The current bullishness in oil markets has been underpinned by a number of factors, including increased demand for petroleum from rising economic growth, a reduction in crude inventories and a jump in geopolitical risk in the Middle East. These factors are expected to keep oil prices elevated in the near term as we head into the Northern Hemisphere summer.
Second half weakness
For the second half of 2018 however, investment bank Barclays has projected the oil price to fall for a number of reasons. Barclays believes the market has already priced in reduced output from Venezuela and the impact of renewed sanctions on Iran have been exaggerated. Furthermore, the supply constraints in the first half of 2018 were partially due to one-off weather events and the growth in shale production in the United States is predicted to continue.

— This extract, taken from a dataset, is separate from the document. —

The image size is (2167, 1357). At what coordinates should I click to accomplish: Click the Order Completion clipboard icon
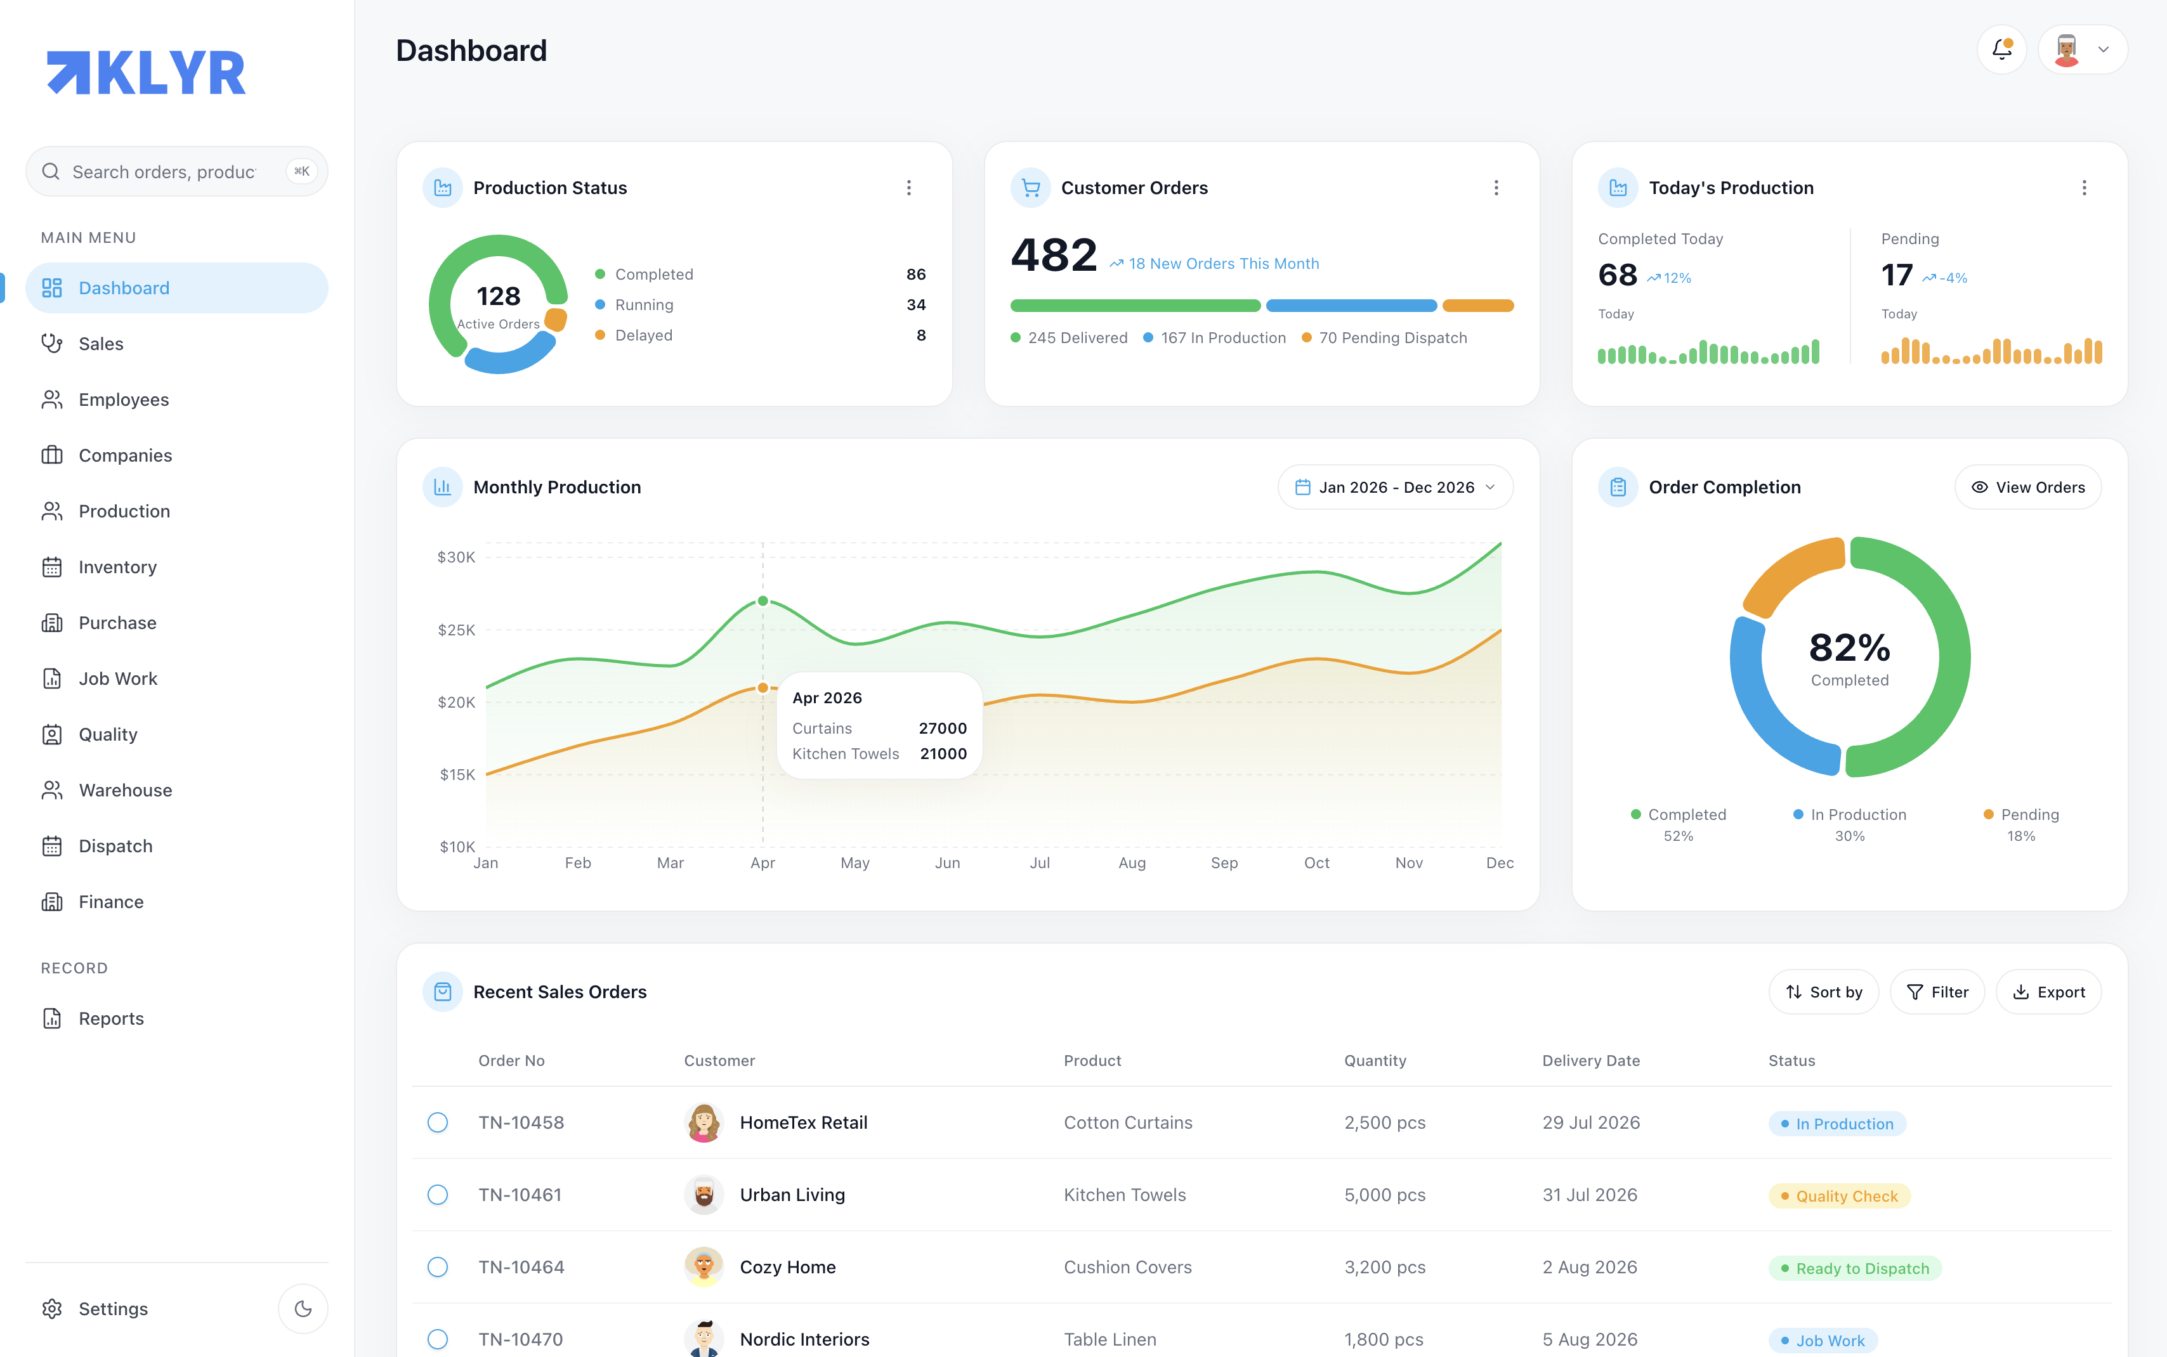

Oil production in the United States has surged above 10 million barrels a day for the first time in four decades as new drilling and production techniques have opened up billions of barrels of oil previously thought of as unrecoverable. This significant market development has reversed decades of declining output and turned the United States into an exporter with the International Energy Agency predicting its oil output will surpass Saudi Arabia and Russia in 2018.
Stock market impact
Barclays expects the oil market to move back into surplus towards the tail end of 2018 and remain oversupplied in 2019. It forecasts the price of Brent will average $63 per barrel this year, and $60 per barrel in 2019, approximately 12% and 16% lower than its current price.
If Barclays' forecast proves accurate, it would have negative consequences for Australian oil producers such as Beach Energy (ASX:BPT), Oil Search Limited (ASX:OSH), Santos Ltd (ASX:STO) and Woodside Petroleum Limited (ASX:WPL) who have all enjoyed strong gains over the last several weeks.
In contrast, a falling oil price would be welcomed by airline stocks such as Air New Zealand Limited (ASX: AIZ) and Qantas Airways Limited (ASX: QAN) given the significance of oil prices on airline profitability.